YOUR GOAL: Give the listing again exactly as written.

════

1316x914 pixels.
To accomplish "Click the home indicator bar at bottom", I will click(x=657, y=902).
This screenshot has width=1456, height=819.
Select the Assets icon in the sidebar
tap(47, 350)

════

SOLUTION BELOW:
1316x914 pixels.
To accomplish "Click the home indicator bar at bottom", I will click(x=657, y=902).
This screenshot has width=1456, height=819.
Select the Assets icon in the sidebar
tap(47, 350)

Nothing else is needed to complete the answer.